The cost of the report is $21 milion. 53,000 billable hours were spent on this report, which means that another 5,000 hours were cut. If you do the math, the firm hired to issue this paper spent 300 man hours on each page. It took only seven weeks to write each page. Who says lawyers aren't getting rich from the Vioxx litigation?

The law firm that employs Mr. Martin interviewed 115 people for this paper. The link above does not, alas, have attached Exhibit 2 which lists witnesses.

Thanks to the WSJ Blog for the posting of the report and for the commentary on it. Go here.

Congress didn't give Merck a free pass. At hearings on the drug and the industry, committee members were highly critical of both the drug maker for its use of such highly misleading information and of the FDA for allowing Merck's business practices.

The end result of this ... ahem ... "report" is that it won't make more than one day's worth of news.

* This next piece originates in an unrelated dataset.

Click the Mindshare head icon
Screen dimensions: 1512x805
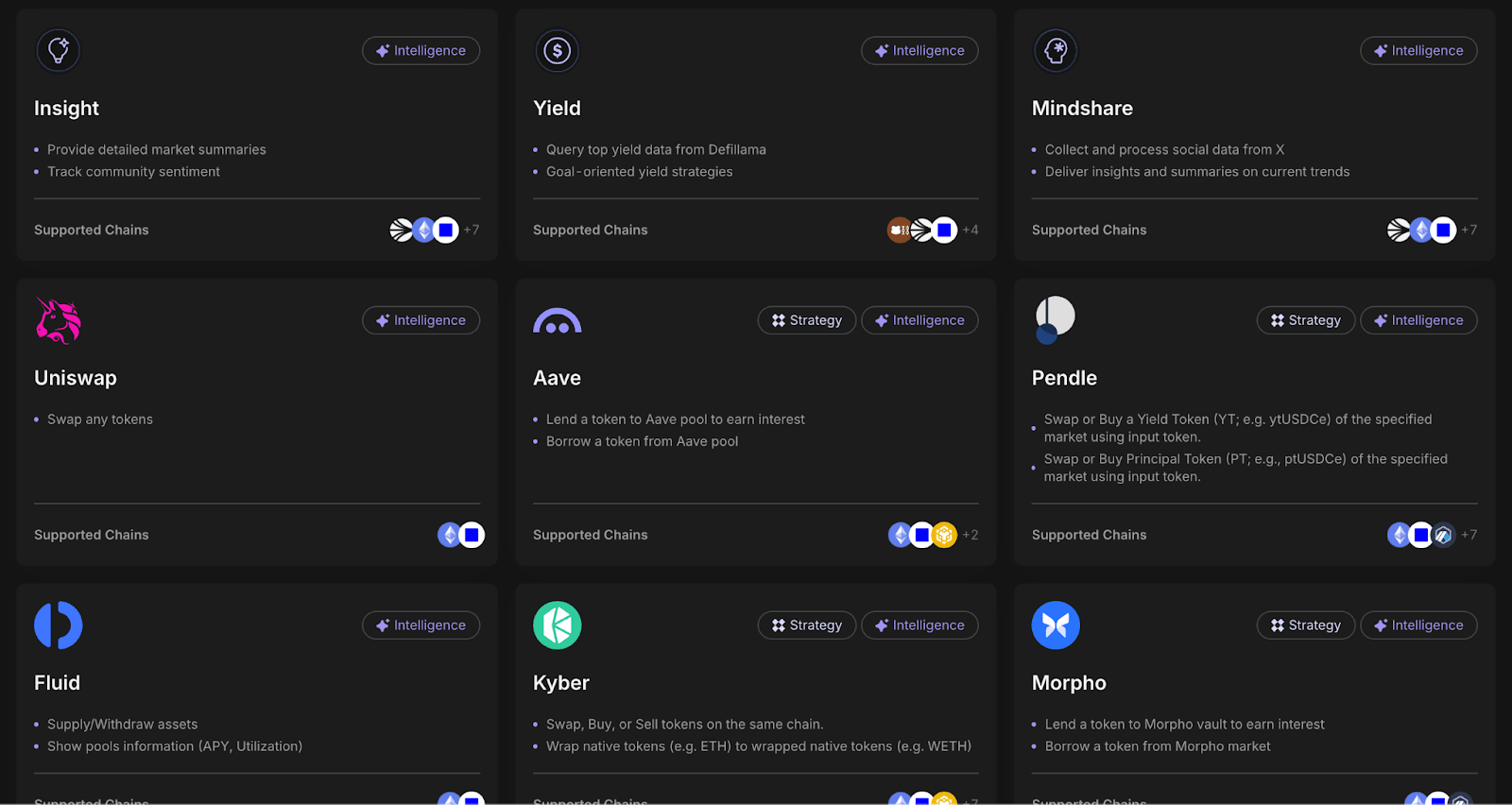pyautogui.click(x=1056, y=50)
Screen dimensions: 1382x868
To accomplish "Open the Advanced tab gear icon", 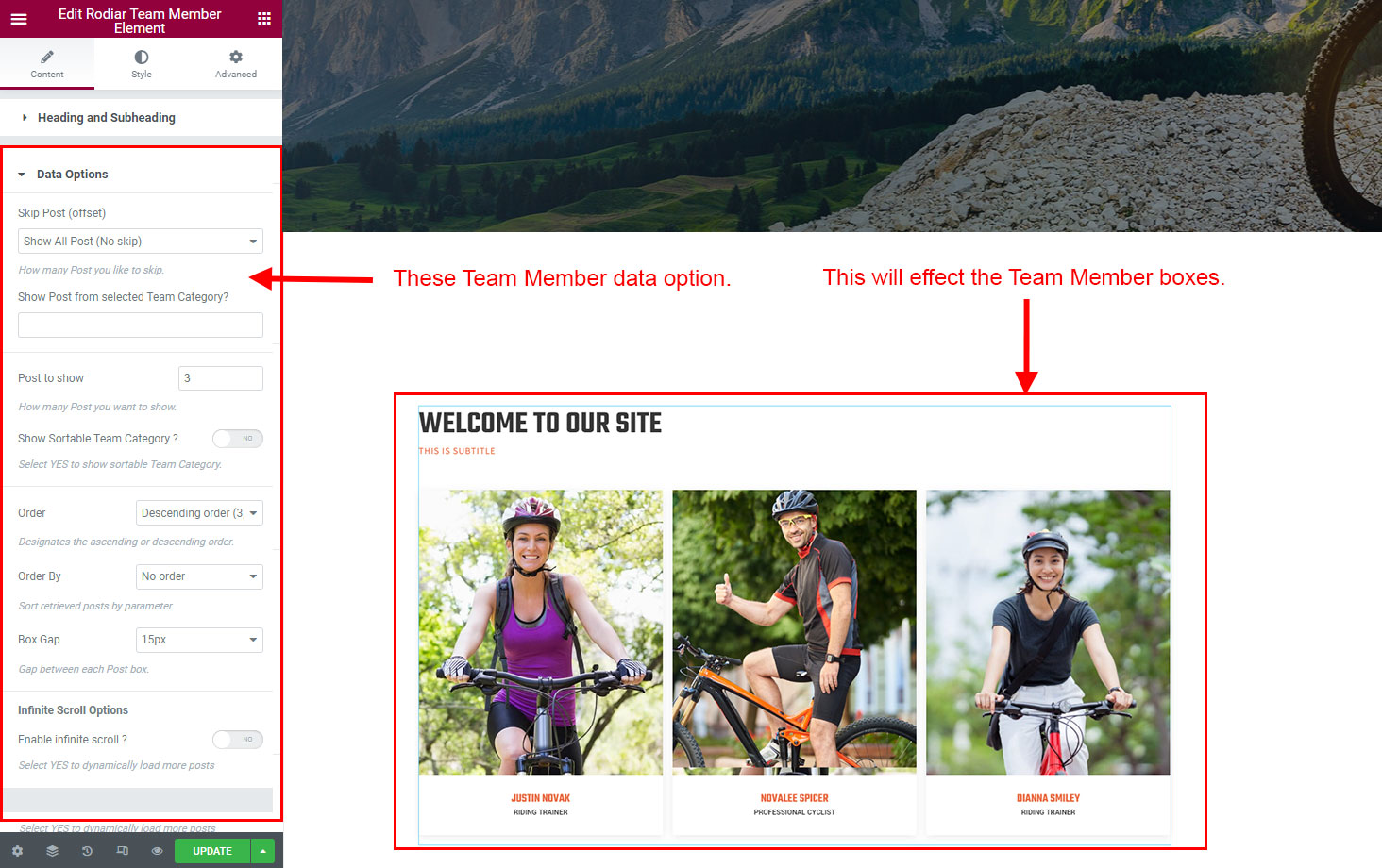I will 236,58.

Wednesday, September 06, 2006

Garza Vioxx Trial: Juror Loaned $$$ by Plaintiff

Jose Manuel Rios, a janitor who served on the jury that found Merck liable for Leonel Garza's fatal heart attack after taking the painkiller Vioxx, testified in a post-trial deposition to borrowing up to $10,000 interest free from Garza's widow, Felicia, the plaintiff in the lawsuit against Merck. He said the loans included $2,500 that was paid off just weeks before he was selected as a juror in the case.

For more, go here.

Fragmin: Anti Blood Clot Drug - Death Risk

Twice as many patients stopped taking Pfizer's anti-blood clotting drug Fragmin because of death compared with those taking another anti-clotting treatment, FDA reps said in a report released on Tuesday.

Fragmin has been on the the U.S. market since 1994 and is approved for short-term use in patients undergoing certain types of abdominal and hip replacement surgery. The drug is also approved for long-term use in patients with certain heart conditions along with aspirin therapy.

Pfizer will ask a U.S. Food and Drug Administration advisory panel to back wider use of Fragmin for treating and preventing blood clots in cancer patients. The drug is already approved for treating blood clots in abdominal surgery patients, among others.